Snowden is a Russian spy
Snowden is never an American patriot. To hard-core haters of the federal government, Edward Snowden is a hero. To national security obsessors, he’s a traitor. In “The Snowden Operation: Inside the West’s Greatest Intelligence Disaster,” Edward Lucas brings 30 years’ experience covering Eastern Europe to the case and suggests Snowden is likely a naïf whom the Russian security services recruited some time ago — and that is the best-case scenario for Snowden’s supporters. While there is no smoking gun, Lucas makes a better argument for his interpretation than I have seen for any other.
Lucas begins by arguing that Snowden’s theft of NSA documents and their subsequent leaking to the press harmed American intelligence specifically and Western intelligence generally in five ways:
- It weakened America’s relations with its allies
- It harmed the security relationships with those allies
- It corroded the Western public’s trust in their nation’s security and intelligence services
- It undermined the West’s standing in the eyes of the rest of the world
- It has paralyzed Western intelligence agencies
The first four are beyond dispute, and if those are granted, I don’ t think his case is damaged if the latter were proved to be untrue. Where I differ with Lucas is in the importance of what Snowden leaked, the actual content. Most of the documents I have seen were nonsense that should never have been classified, or even written, because of the innocuous nature of the communication.
For instance, Snowden leaked a memo from the U.S. embassy in Paris that stated one of America’s intelligence officers found French President Nicolas Sarkozy to be thin-skinned. I cannot think of a French leader under any of its five republics and two empires about whom that assessment would be untrue. That needed to be classified?
To his credit, Lucas believes that there is a need to reform the American intelligence community and to keep it within the bounds of the law. There are too many people with top secret clearance handling too many documents that don’t need to be marked top secret. He believes that the “Snowdenistas” are throwing the baby out with the bathwater when it comes to addressing the problem, though. Unlike them, Lucas can tell the difference between intelligence operations run on behalf of a democratic government that is governed by laws, congressional and judicial review and those run on behalf of an authoritarian kleptocracy.

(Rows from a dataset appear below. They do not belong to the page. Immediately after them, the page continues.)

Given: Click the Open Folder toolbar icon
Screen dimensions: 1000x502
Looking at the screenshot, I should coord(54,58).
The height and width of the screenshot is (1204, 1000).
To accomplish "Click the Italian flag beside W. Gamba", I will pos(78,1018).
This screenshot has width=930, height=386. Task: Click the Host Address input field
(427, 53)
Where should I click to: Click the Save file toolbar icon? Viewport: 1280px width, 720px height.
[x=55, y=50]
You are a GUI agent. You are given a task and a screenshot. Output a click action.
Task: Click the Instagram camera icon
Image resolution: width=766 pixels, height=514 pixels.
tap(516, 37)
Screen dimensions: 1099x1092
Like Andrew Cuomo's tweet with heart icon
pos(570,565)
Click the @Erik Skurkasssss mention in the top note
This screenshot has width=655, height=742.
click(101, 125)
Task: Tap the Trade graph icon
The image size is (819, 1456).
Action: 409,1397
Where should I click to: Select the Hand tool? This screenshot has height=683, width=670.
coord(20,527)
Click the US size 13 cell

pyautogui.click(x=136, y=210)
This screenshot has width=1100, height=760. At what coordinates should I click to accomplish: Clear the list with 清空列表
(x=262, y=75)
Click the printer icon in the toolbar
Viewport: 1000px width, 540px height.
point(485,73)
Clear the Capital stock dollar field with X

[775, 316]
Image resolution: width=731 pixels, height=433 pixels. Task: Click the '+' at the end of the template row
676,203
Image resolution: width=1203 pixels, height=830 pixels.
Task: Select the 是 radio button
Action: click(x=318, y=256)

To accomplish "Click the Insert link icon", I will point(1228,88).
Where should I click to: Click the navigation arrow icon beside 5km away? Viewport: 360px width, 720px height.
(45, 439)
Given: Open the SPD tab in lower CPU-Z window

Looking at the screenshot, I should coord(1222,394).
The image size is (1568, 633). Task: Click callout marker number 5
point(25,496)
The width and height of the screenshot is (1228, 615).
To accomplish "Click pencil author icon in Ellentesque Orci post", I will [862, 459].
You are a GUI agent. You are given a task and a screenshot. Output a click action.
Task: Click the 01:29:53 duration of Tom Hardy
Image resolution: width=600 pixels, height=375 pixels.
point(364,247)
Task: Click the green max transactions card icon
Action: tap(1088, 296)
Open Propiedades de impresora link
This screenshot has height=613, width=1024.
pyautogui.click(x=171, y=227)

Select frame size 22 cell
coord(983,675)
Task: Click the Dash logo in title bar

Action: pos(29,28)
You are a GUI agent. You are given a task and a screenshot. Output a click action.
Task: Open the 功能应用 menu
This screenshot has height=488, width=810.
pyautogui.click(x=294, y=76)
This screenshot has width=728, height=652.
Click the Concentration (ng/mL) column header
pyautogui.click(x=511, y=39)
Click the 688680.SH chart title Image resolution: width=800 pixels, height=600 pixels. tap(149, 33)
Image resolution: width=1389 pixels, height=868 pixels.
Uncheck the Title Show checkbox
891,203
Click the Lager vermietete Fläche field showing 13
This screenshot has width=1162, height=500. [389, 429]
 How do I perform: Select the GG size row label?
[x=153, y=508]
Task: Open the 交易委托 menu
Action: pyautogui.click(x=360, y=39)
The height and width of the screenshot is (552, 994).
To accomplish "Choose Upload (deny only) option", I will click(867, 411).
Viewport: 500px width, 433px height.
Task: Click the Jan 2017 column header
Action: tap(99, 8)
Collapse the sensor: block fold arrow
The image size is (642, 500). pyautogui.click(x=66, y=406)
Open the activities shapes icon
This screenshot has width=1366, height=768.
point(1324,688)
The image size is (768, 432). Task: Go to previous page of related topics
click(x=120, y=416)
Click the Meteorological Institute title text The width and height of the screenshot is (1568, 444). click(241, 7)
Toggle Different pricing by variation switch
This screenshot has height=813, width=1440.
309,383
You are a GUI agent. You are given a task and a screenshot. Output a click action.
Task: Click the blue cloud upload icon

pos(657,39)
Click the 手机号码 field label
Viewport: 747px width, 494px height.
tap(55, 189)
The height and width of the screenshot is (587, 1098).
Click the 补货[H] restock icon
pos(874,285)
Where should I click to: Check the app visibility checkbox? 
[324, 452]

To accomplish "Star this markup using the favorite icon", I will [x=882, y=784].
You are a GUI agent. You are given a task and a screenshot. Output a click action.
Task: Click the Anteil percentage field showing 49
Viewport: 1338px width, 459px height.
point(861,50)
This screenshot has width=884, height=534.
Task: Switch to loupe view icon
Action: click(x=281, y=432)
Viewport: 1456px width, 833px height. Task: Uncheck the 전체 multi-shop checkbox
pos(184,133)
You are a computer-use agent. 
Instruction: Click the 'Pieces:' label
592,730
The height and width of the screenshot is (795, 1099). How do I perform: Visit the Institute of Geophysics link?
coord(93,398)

Where the book is at its most interesting is where Lucas makes the case that Snowden was possibly recruited by the Russian SVR (the post-Soviet KGB) under a false flag. That is a term used in intelligence whereby a person works for an intelligence service while thinking the assistance is rendered elsewhere. For example, the KGB was very good at recruiting Jews by posing as operatives of Israeli intelligence.
Lucas suggests (and is careful to say that there is not definitive proof) that Snowden was recruited by the Russians by convincing him he was really aiding an open government cause. Lucas traces timelines and connections to Glenn Greenwald, Jacob Appelbaum and Laura Poitras and illustrates how these individuals could have unwittingly helped the SVR develop Snowden as an asset.
Would it stand up in court? No. Does it work as a theory that fits the facts as we know them? Yes.
It has been my pleasure to know Ed for over 30 years. We were at the London School of Economics together, we were both active members of the Union of Liberal Students, and I served as his election agent (campaign manager) when he won the job of General Secretary of the LSE Student Union (the first non-socialist to win in years) back in 1984. We have been in contact ever since.
His detractors say that he is a puppet of the security state and has been accused of being anti-Russian. Based on three decades of friendship, I can say definitively that Ed is no one’s puppet. And as for hating the Russians, I submit that you don’t spend 30 years doing the kind of reporting and writing that Ed has done because you hate the Russians. You do it because you love the Russians and you’re sick of their government abusing them and their neighbors.